Excelsior Correspondent
NEW DELHI, Nov 26: New and Renewable Energy Minister Farooq Abdullah today stressed on the need for having clean and efficient cooking stoves to reduce diseases caused from indoor air pollution.
“Increased use of clean and efficient cooking stoves is crucial to reduce the burden of disease from indoor air pollution as well to avoid the overuse of biomass resources.

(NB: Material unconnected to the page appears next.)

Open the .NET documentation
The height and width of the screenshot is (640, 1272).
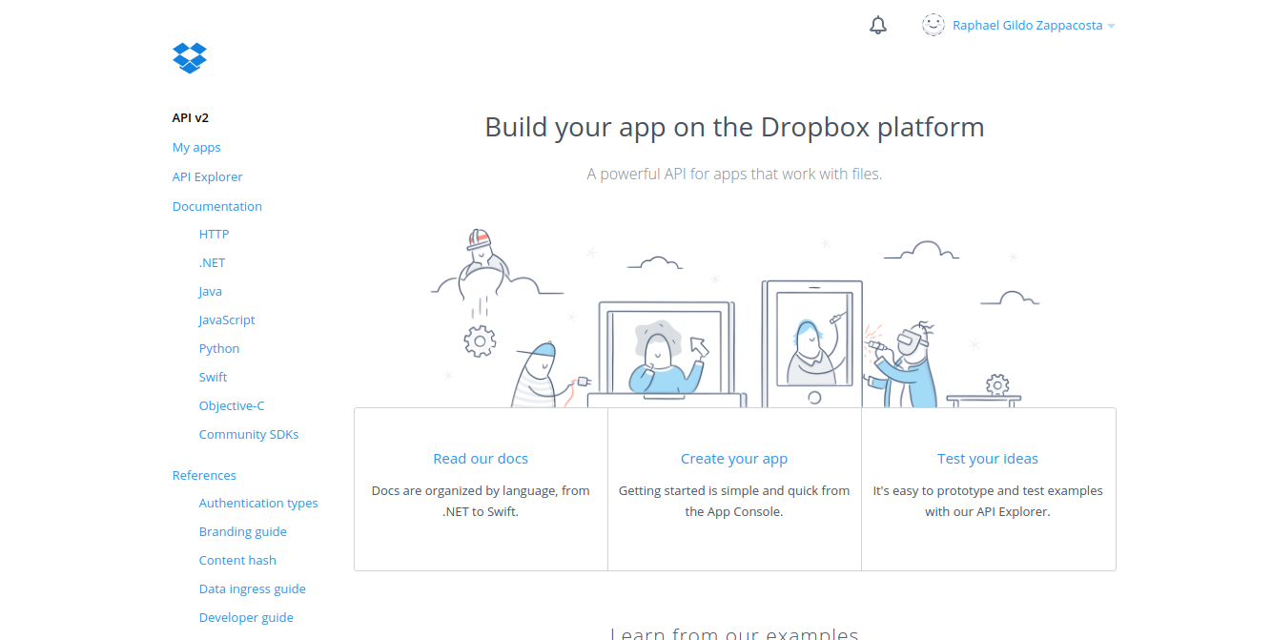point(212,263)
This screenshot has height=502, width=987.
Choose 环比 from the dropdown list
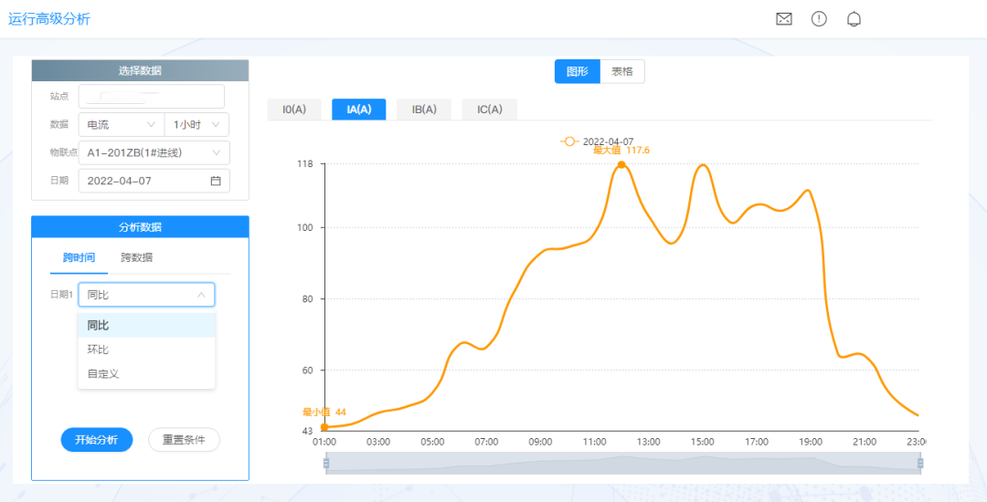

Efficient cooking technologies have a direct tangible impact on the livelihoods of the poor, as they save time and money that previously had to be spent on procuring cooking fuels,” he said here.
The Minister was addressing the ‘India Clean Cook stove Forum 2013’ organised jointly by the Ministry of New and Renewable Energy and German Deutsche Gesellschaft für Internationale Zusammenarbeit (GIZ) GmbH operating on behalf of the German government.
The Ministry has launched the National Biomass Cookstove Programme (NBCP) to enhance the use of improved cook stoves.
The Minister launched a new initiative on biomass cookstoves developed under the Clean Development Mechanism (CDM) of the United Nations Frameworks Convention on Climate Change to reduce the cost of improved stove technologies to rural customers through the sale of carbon credits.
He added that this is just one of several joint efforts to provide clean and reliable energy to rural areas and these initiatives have further endorsed the close relations and cooperation between India and Germany.
Heiko Warnken, Head of the Development Cooperation, German Embassy highlighted the importance of cooperation between India and Germany on renewable energy attributing it to the relevance for both poverty alleviation and environmental sustainability, as well as the energy needs of the vast rural population for cooking and income-generating activities.